*SHORT EXERCISE A*:
Copy the entries below word for word, starting at the line containing "You are a computer-use" and ending after the line containing "pos(759,593)".

The Paper segment generated EBITDA of $22 million on sales of $255 million. This compares to negative EBITDA of $6 million on sales of $252 million in the same period a year ago. The $3 million increase in sales results primarily from higher newsprint prices. Coated bleached board had a shipments to capacity of 90% versus 94% in the prior year period. During the most recent period, newsprint shipments were equal to 71% of capacity, as compared to 45% in the prior year period. The US $ reference price for coated bleached board increased by US $117 per short ton. The US $ reference price for newsprint increased by US $88 per tonne. Currency partially offset the increases as the Canadian dollar averaged US $1.011, a 5.4% increase from US $0.959 in the prior year period. The net price effect was an increase in EBITDA of $10 million. As a result of the continued weak demand for newsprint, the Company continued with significant production curtailments. The Company incurred 68,200 tonnes of market related downtime at the newsprint mill during the most recent period and 5,400 tonnes of maintenance downtime. In the prior year period, the Company had incurred 68,300 tonnes of market downtime and 4,400 tonnes of maintenance downtime. A further 136,500 tonnes of production were lost due to the indefinite closure of the Pine Falls, Manitoba, newsprint mill. The facility was permanently closed in September 2010. A portion of the improvement in EBITDA relates to the closure of the Pine Falls newsprint mill. The facility had negative EBITDA of $10 million in the prior year period. Manufacturing costs also declined by $9 million, primarily as a result of lower energy costs at the Kapuskasing, Ontario, newsprint mill. The operation benefited from lower electricity costs as new industrial user rates were implemented at the beginning of the calendar year.

The Paper segment generated operating earnings of $20 million compared to an operating loss of $9 million a year ago. The previously noted increase in EBITDA generated the improved operating results.

-23-



NINE MONTHS ENDED JUNE 2011 VS NINE MONTHS ENDED JUNE 2010

SEGMENT RESULTS – CORPORATE

    June     June  
    2010     2011  
Financial ($ millions)            
 General and administrative expenses   15     15  
 Share-based compensation   2     8  
 Other items   18     (5 )

*RECORDS PROVIDED*:

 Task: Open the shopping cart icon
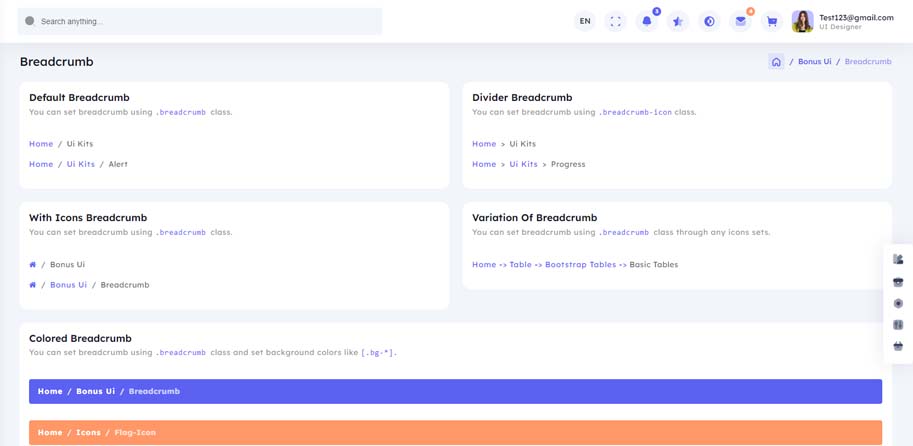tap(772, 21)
==
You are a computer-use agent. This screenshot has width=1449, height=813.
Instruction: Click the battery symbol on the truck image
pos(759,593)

*SHORT EXERCISE B*:
According to the Paper segment report, how many tonnes of production were lost because of the indefinite closure of the Pine Falls newsprint mill?

*CORRECT RESULT A*:
You are a computer-use agent. This screenshot has width=1449, height=813.
Instruction: Click the battery symbol on the truck image
pos(759,593)

*CORRECT RESULT B*:
136,500 tonnes